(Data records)
§

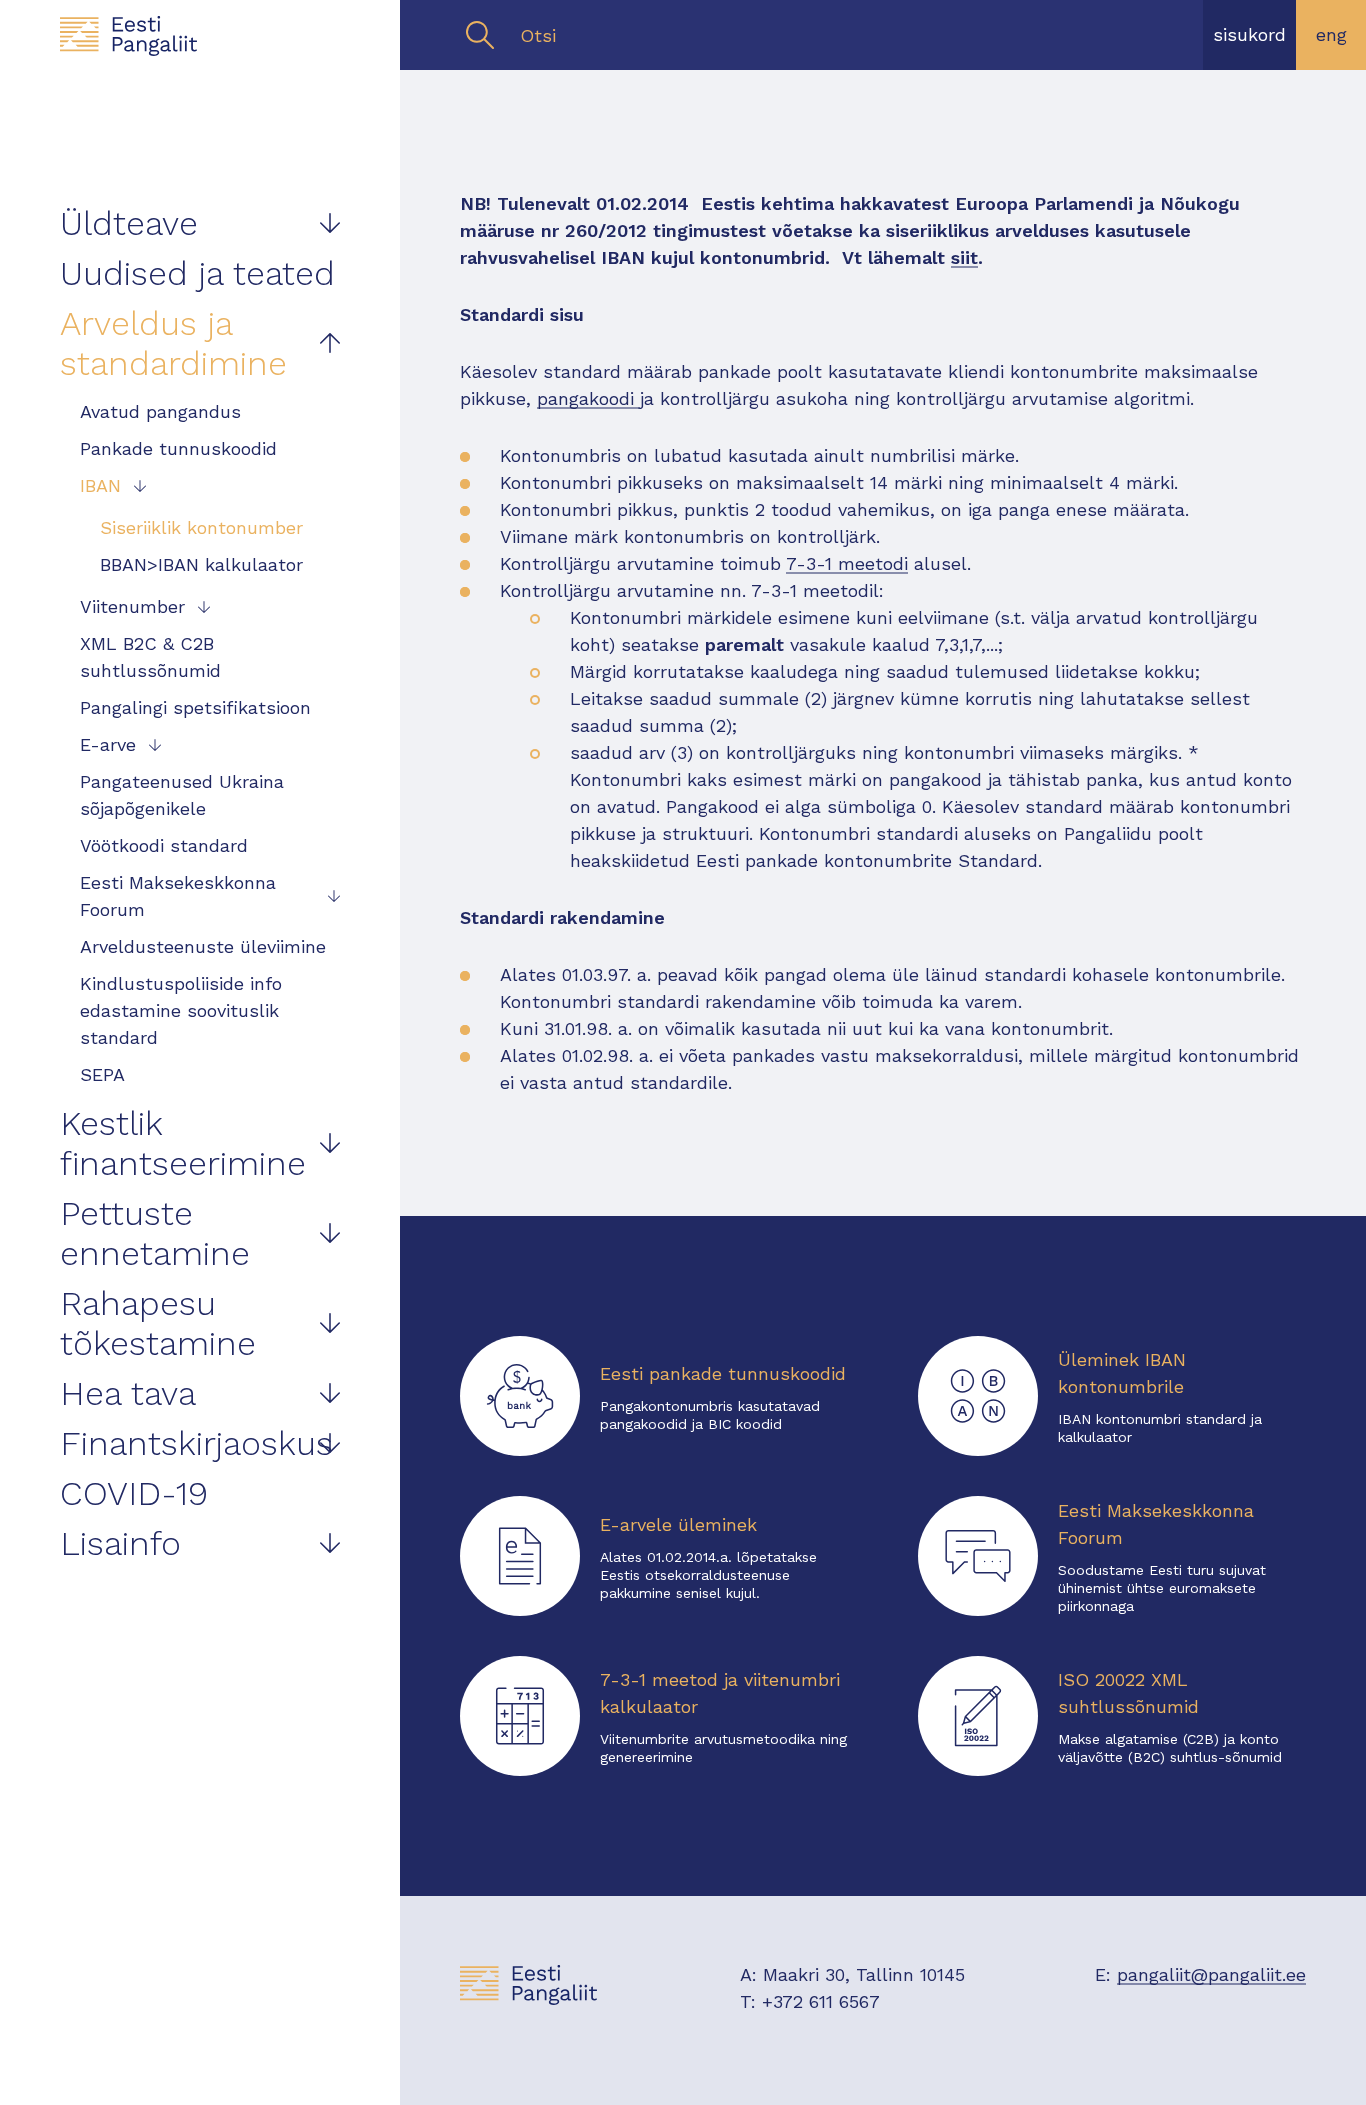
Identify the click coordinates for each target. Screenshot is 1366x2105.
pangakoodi (588, 398)
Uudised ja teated (197, 273)
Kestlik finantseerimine (183, 1143)
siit (964, 257)
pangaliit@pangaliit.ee (1211, 1974)
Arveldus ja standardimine (173, 343)
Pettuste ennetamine (155, 1233)
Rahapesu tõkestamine (158, 1323)
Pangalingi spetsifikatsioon (195, 707)
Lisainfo (120, 1543)
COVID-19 (134, 1493)
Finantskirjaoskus (196, 1443)
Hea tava (128, 1393)
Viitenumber (132, 606)
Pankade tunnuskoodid (178, 448)
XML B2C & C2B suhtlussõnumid (150, 657)
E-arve (108, 744)
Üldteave (129, 223)
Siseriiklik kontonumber (201, 527)
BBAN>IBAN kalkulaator (201, 564)
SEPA (102, 1074)
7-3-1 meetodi (847, 563)
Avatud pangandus (160, 411)
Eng (1331, 34)
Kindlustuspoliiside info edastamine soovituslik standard (181, 1010)
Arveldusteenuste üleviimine (203, 946)
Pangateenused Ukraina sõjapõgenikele (182, 795)
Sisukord (1249, 34)
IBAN (100, 485)
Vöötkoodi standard (164, 845)
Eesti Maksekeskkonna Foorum (178, 896)
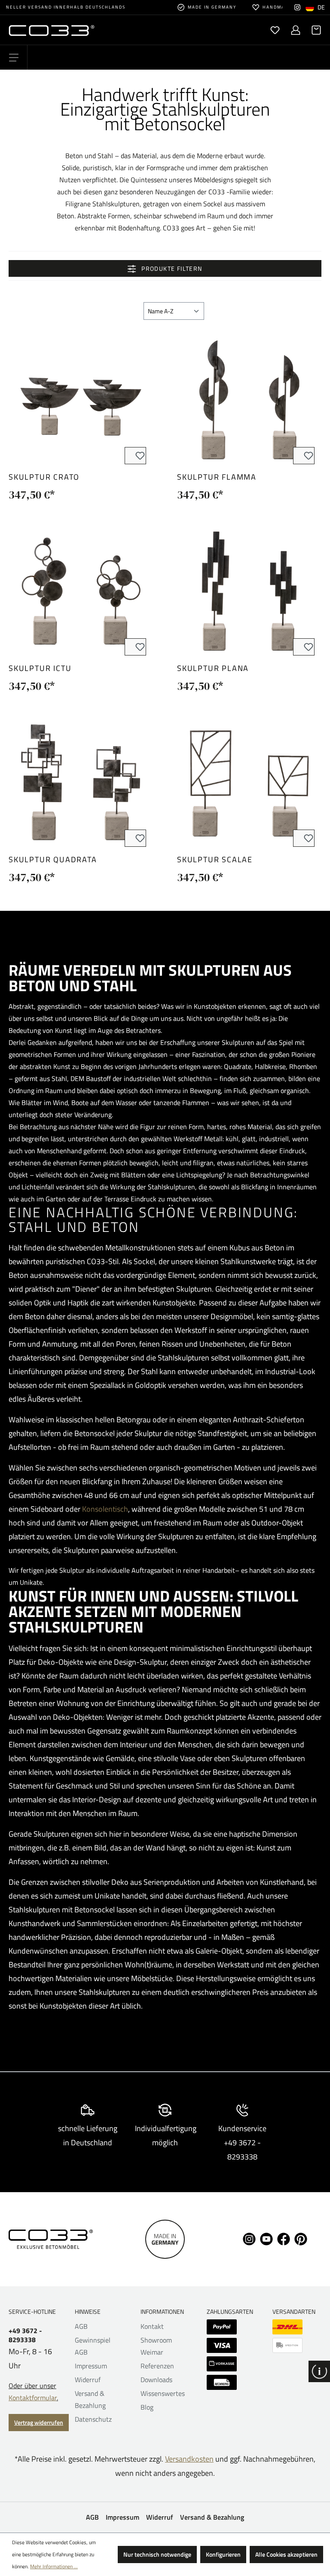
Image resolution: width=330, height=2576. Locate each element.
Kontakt (152, 2326)
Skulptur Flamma (217, 477)
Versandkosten (189, 2459)
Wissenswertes (163, 2393)
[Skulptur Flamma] (249, 399)
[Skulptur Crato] (81, 399)
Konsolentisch (105, 1509)
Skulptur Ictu (40, 668)
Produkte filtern (171, 268)
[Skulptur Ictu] (81, 591)
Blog (147, 2407)
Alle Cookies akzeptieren (286, 2554)
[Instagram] (297, 7)
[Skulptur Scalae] (249, 782)
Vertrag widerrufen (38, 2422)
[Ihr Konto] (295, 30)
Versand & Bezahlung (212, 2517)
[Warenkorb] (313, 30)
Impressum (91, 2366)
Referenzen (157, 2366)
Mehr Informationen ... (54, 2566)
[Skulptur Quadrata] (81, 782)
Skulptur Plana (213, 668)
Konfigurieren (223, 2554)
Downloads (156, 2379)
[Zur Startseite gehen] (87, 30)
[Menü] (14, 57)
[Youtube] (266, 2238)
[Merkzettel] (275, 30)
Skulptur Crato (44, 477)
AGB (81, 2326)
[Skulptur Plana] (249, 591)
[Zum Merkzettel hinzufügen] (135, 455)
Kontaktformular (33, 2397)
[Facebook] (283, 2238)
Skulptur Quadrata (53, 859)
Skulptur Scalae (215, 859)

§

ABOUT THIS EXERCISE: Exact copy, no pictures: please print every record above as written.

RESPONSE:
Identify the click coordinates for each target. Screenshot is 1366x2105.
pangakoodi (588, 398)
Uudised ja teated (197, 273)
Kestlik finantseerimine (183, 1143)
siit (964, 257)
pangaliit@pangaliit.ee (1211, 1974)
Arveldus ja standardimine (173, 343)
Pettuste ennetamine (155, 1233)
Rahapesu tõkestamine (158, 1323)
Pangalingi spetsifikatsioon (195, 707)
Lisainfo (120, 1543)
COVID-19 (134, 1493)
Finantskirjaoskus (196, 1443)
Hea tava (128, 1393)
Viitenumber (132, 606)
Pankade tunnuskoodid (178, 448)
XML B2C & C2B suhtlussõnumid (150, 657)
E-arve (108, 744)
Üldteave (129, 223)
Siseriiklik kontonumber (201, 527)
BBAN>IBAN kalkulaator (201, 564)
SEPA (102, 1074)
7-3-1 meetodi (847, 563)
Avatud pangandus (160, 411)
Eng (1331, 34)
Kindlustuspoliiside info edastamine soovituslik standard (181, 1010)
Arveldusteenuste üleviimine (203, 946)
Pangateenused Ukraina sõjapõgenikele (182, 795)
Sisukord (1249, 34)
IBAN (100, 485)
Vöötkoodi standard (164, 845)
Eesti Maksekeskkonna Foorum (178, 896)
Image resolution: width=330, height=2576. Locate each element.
Kontakt (152, 2326)
Skulptur Flamma (217, 477)
Versandkosten (189, 2459)
Wissenswertes (163, 2393)
[Skulptur Flamma] (249, 399)
[Skulptur Crato] (81, 399)
Konsolentisch (105, 1509)
Skulptur Ictu (40, 668)
Produkte filtern (171, 268)
[Skulptur Ictu] (81, 591)
Blog (147, 2407)
Alle Cookies akzeptieren (286, 2554)
[Instagram] (297, 7)
[Skulptur Scalae] (249, 782)
Vertrag widerrufen (38, 2422)
[Ihr Konto] (295, 30)
Versand & Bezahlung (212, 2517)
[Warenkorb] (313, 30)
Impressum (91, 2366)
Referenzen (157, 2366)
Mehr Informationen ... (54, 2566)
[Skulptur Quadrata] (81, 782)
Skulptur Plana (213, 668)
Konfigurieren (223, 2554)
Downloads (156, 2379)
[Zur Startseite gehen] (87, 30)
[Menü] (14, 57)
[Youtube] (266, 2238)
[Merkzettel] (275, 30)
Skulptur Crato (44, 477)
AGB (81, 2326)
[Skulptur Plana] (249, 591)
[Zum Merkzettel hinzufügen] (135, 455)
Kontaktformular (33, 2397)
[Facebook] (283, 2238)
Skulptur Quadrata (53, 859)
Skulptur Scalae (215, 859)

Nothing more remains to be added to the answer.